Gdy przyjrzymy się bliżej zauważymy już bezpośrednie połączenia pomiędzy dwoma rodzajami materiału, użytymi w JSK, a mimo to każda z tych części cały czas zachowuje swoją autonomię. Kołnierzyk kamizelki, z przodu bardzo rozłożysty, przechodzi na tył w sposób zdecydowanie bardziej stonowany. Tutaj również o wiele lepiej zauważyć można jasne wykończenie krawędzi kamizelki, które jest co prawda elementem drobnym, ale bardzo pozytywnie wpływa na odbiór całej sukienki.
Gdy odchylimy lekko kołnierzyk zobaczymy właściwe ramiączka całości, na których widać najlepiej, jak brązowy materiał płynnie przechodzi w gobelin. Na tym zdjęciu widać również jak świetnie wykończone zostały wszystkie brzegi i krawędzie sukienki. Od zawsze ceniłam Infantę za jakość oraz staranność wykonania i po raz kolejny się na nich nie zawiodłam.
Po tej stronie JSK nie mogło oczywiście zabraknąć wiązania gorsetowego, tym razem bez shirringu. Podobnie jak sama sukienka tak również i wiązanie jest dość nietypowe.
Na materiałowych haftkach zaczepione zostały metalowe elementy, przez które przewleczono brązową wstążkę. Trochę żałuję, że wstążka z wiązania z przodu nie jest w tym samym ciemnym kolorze co ta na powyższym zdjęciu. Zauważyłam również, że metalowe elementy mają tendencję do przekręcania się w haftkach i często trzeba je poprawiać. Do funkcjonowania samego wiązania również mam pewne zastrzeżenia, ponieważ daje ono dość ograniczone możliwości regulacji w talii i nawet gdy ścisnę je maksymalnie sukienka nadal jest dla mnie za duża.
Musiałam jednak wziąć rozmiar M ze względu na biust, jak się okazało kosztem dopasowania w talii. Rozmiarówka Infanty za każdym razem coraz bardziej mnie zadziwia, niestety w negatywny sposób. I choć kolorystyka JSK idealnie współgra z kolorem moich włosów, przez co prawdopodobnie można uznać, że całość mi pasuje, to za każdym razem gdy zakładam sukienkę nie mogę pozbyć się tego dyskomfortu związanego z faktem, że całość jest na mnie za duża. Nawet z założoną pod spód koszulą oraz maksymalnie ściągniętym wiązaniem. Na domiar złego ciężki i sztywny gobelin sprawia, że po ściągnięciu wiązania na tylnej części sukienki tworzą nie nieestetyczne fałdy. Naprawdę nie wiem jak wybrnę z tego problemu...

--------------------

ZADANIA DO WYKONANIA:
[A] Zapisz w formie krótkiej listy akapit fragmentu o sukience, który zaczyna się od słów „Na materiałowych haftkach”, i zachowaj jego główne fakty.
[B] Skopiuj bez zmian część fragmentu o sukience od słów „Na materiałowych haftkach” do słów „dla mnie za duża.”.
[C] Jaki rozmiar został wybrany według fragmentu o sukience i z jakiego powodu?

MATERIAŁ ŹRÓDŁOWY:

--------------------

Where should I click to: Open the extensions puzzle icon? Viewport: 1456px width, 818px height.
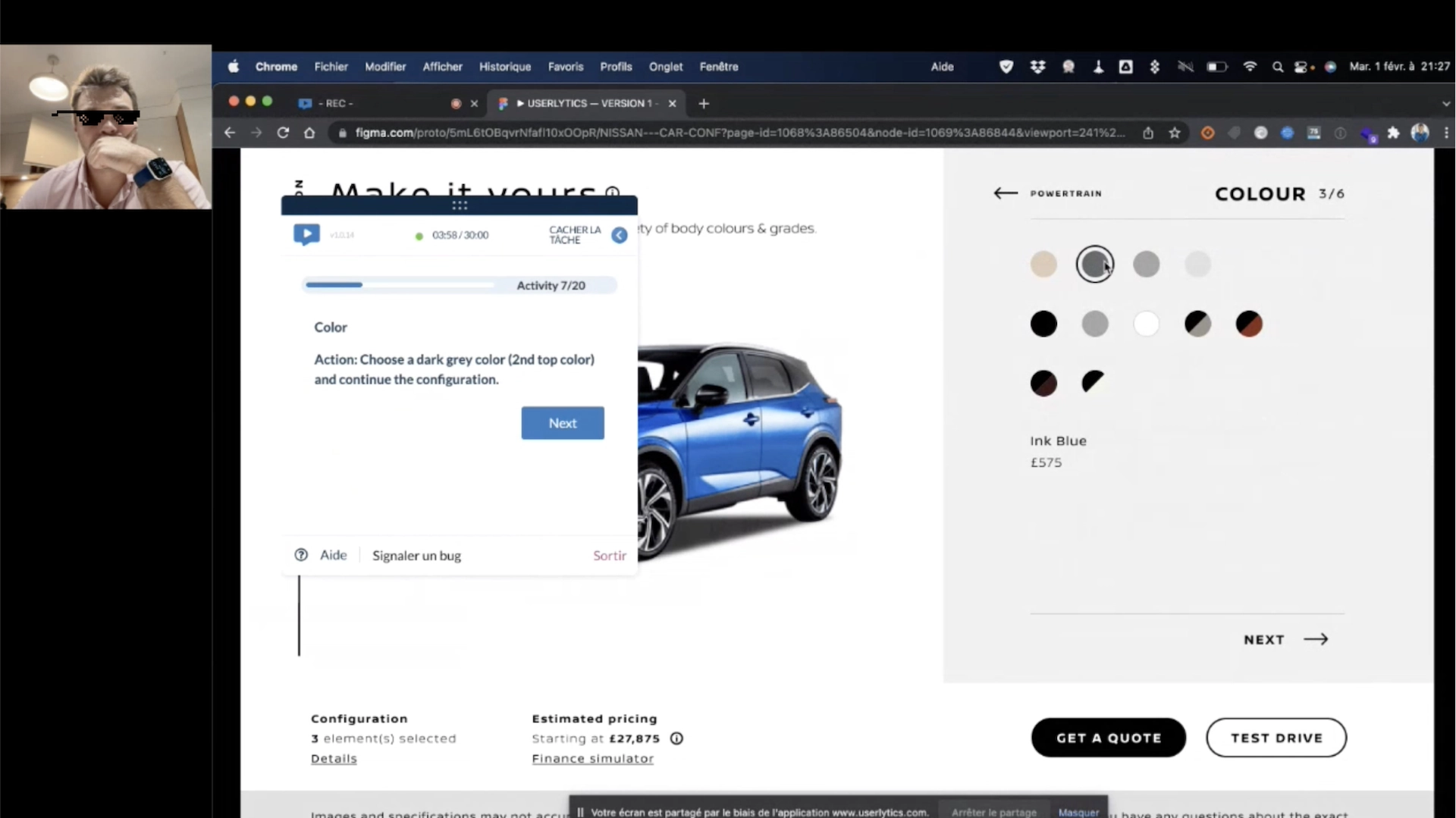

--------------------

ODPOWIEDZI DO ZADAŃ:
[A]
- Na materiałowych haftkach zaczepiono metalowe elementy, przez które przewleczono brązową wstążkę.
- Wstążka z przedniego wiązania nie ma tego samego ciemnego koloru.
- Metalowe elementy przekręcają się w haftkach i często trzeba je poprawiać.
- Wiązanie daje ograniczone możliwości regulacji w talii i nawet maksymalnie ściśnięte nie sprawia, że sukienka przestaje być za duża.

[B]
Na materiałowych haftkach zaczepione zostały metalowe elementy, przez które przewleczono brązową wstążkę. Trochę żałuję, że wstążka z wiązania z przodu nie jest w tym samym ciemnym kolorze co ta na powyższym zdjęciu. Zauważyłam również, że metalowe elementy mają tendencję do przekręcania się w haftkach i często trzeba je poprawiać. Do funkcjonowania samego wiązania również mam pewne zastrzeżenia, ponieważ daje ono dość ograniczone możliwości regulacji w talii i nawet gdy ścisnę je maksymalnie sukienka nadal jest dla mnie za duża.

[C] Rozmiar M, ze względu na biust.